## TEXT SECTION
--- START ---

Homosexuality was once categorised as a disorder and on occasion treated by the application of electricity to sensitive parts of the body. Society has changed and it is no longer a disorder.
The fact that behaviour may jeopardise the life or seriously harm the well-being of the person is not a criterion. Smoking tobacco, climbing mountains in the avalanche season and rock fishing on stormy days carry this possibility, but few would call those pursuing such activities diseased or disordered. Unwise they are by the standards of some, but that is another matter.
These thoughts came into my mind when I read two articles in close succession. The first was the contribution in the Medical Journal of Australia in which responsible and careful professionals with a special interest in eating disorders stated: “Our conclusion, based on the current evidence, is that the scientific basis for the treatment of eating disorders is weak”.[7] True it is that there are other opinions[8] but their assessment cannot be swept aside.
The second was an article by Julia Baird in the Sydney Morning Herald of 30/08/01 describing “Literally hundreds of proanorexia sites (which) have swarmed across the Internet as part of underground movements for anorectics who want to stay that way or become even thinner than they already are”.[9] Ms Baird gives a number of examples of girls who know the consequences of their behaviour and who are determined to pursue it to whatever end ensues.
There is much self-destructive behaviour in the world; its categorisation depends upon where one stands. I have no wish to be a suicide bomber or row across the Tasman single-handed. Placing oneself in jeopardy is common enough: think of it next time you go bungee-jumping or parachuting.
Which are disorders and which are not? There are those who advocate force-feeding severe anorectics. Indeed, in the past there were those who advocated cerebral surgery.[10]
Consider middle-aged men who are grossly overweight and hypertensive and who sustain themselves on an intake of fast-food, alcohol and tobacco. They refuse to modify their lifestyle and will not take medication for their hypertension and hypercholesterolemia. There is no rush to lock them up and change their ways, whether they like it or not. Perhaps it is easier to empathise with one group than the other.
DOING ONE'S BEST
I do not write to criticise those who do their best to produce our labels, for the attempt must be made. Some are well aware of the limitations of such endeavours - the preface of DSM-IV sets the difficulties out very well. My problem is with those who approach a diagnostic system as if it were the Book of Revelations and stretch their patients out upon a psychological bed of Procrustes, lopping off the bits that hang over the edge until they have a diagnosis. Everything else follows automatically.

--- END ---

## DATA SECTION
--- START ---

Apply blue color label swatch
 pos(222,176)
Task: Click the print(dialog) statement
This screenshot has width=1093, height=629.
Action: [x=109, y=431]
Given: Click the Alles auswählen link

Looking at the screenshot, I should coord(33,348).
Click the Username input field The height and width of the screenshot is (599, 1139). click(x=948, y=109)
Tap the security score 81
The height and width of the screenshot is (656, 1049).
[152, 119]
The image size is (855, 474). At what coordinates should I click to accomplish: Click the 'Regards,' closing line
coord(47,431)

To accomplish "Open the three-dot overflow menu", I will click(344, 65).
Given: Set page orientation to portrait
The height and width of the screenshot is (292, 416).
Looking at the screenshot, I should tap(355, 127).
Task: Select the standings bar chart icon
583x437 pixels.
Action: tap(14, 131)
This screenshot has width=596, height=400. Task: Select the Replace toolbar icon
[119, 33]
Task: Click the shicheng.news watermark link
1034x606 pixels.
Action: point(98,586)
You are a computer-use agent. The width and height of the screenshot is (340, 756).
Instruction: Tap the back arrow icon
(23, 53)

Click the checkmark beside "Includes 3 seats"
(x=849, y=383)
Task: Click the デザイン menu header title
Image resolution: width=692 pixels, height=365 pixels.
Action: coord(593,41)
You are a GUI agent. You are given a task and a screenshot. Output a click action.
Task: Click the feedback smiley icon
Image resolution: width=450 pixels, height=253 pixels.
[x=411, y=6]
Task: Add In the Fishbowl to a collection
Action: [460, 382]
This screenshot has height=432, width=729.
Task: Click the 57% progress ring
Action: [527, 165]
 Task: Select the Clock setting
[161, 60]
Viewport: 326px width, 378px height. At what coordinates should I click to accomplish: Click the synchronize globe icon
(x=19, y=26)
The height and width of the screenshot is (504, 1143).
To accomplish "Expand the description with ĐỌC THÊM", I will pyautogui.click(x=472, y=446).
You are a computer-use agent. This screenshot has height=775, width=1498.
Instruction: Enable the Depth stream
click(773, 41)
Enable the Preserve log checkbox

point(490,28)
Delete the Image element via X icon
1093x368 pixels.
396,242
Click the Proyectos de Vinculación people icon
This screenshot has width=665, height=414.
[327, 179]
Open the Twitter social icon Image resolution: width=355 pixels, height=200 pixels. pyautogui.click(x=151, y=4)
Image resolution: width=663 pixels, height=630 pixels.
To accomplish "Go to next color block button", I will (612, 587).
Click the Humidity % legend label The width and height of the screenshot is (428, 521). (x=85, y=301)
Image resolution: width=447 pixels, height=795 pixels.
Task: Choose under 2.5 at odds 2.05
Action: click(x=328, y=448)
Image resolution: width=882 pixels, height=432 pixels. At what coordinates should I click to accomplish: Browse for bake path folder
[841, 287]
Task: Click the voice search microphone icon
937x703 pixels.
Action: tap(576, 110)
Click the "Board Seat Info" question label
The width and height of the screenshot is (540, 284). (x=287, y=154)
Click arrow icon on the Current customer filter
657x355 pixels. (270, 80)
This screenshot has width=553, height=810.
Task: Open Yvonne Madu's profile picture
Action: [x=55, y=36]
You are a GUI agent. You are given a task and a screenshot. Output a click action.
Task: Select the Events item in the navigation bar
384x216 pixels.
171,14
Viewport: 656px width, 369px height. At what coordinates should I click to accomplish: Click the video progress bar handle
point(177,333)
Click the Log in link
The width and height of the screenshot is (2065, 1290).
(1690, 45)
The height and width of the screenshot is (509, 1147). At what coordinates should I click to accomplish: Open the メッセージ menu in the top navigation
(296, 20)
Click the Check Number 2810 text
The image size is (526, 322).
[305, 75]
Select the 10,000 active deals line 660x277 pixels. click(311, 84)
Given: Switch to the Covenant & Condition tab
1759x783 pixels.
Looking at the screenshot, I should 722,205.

--- END ---

## WHAT TO DO
Please set down, word for word, the part of the text above on what counts as a disorder that opens with the words containing "There is much" and closes with "bungee-jumping or parachuting.".

## PROBLEM SOLUTION
There is much self-destructive behaviour in the world; its categorisation depends upon where one stands. I have no wish to be a suicide bomber or row across the Tasman single-handed. Placing oneself in jeopardy is common enough: think of it next time you go bungee-jumping or parachuting.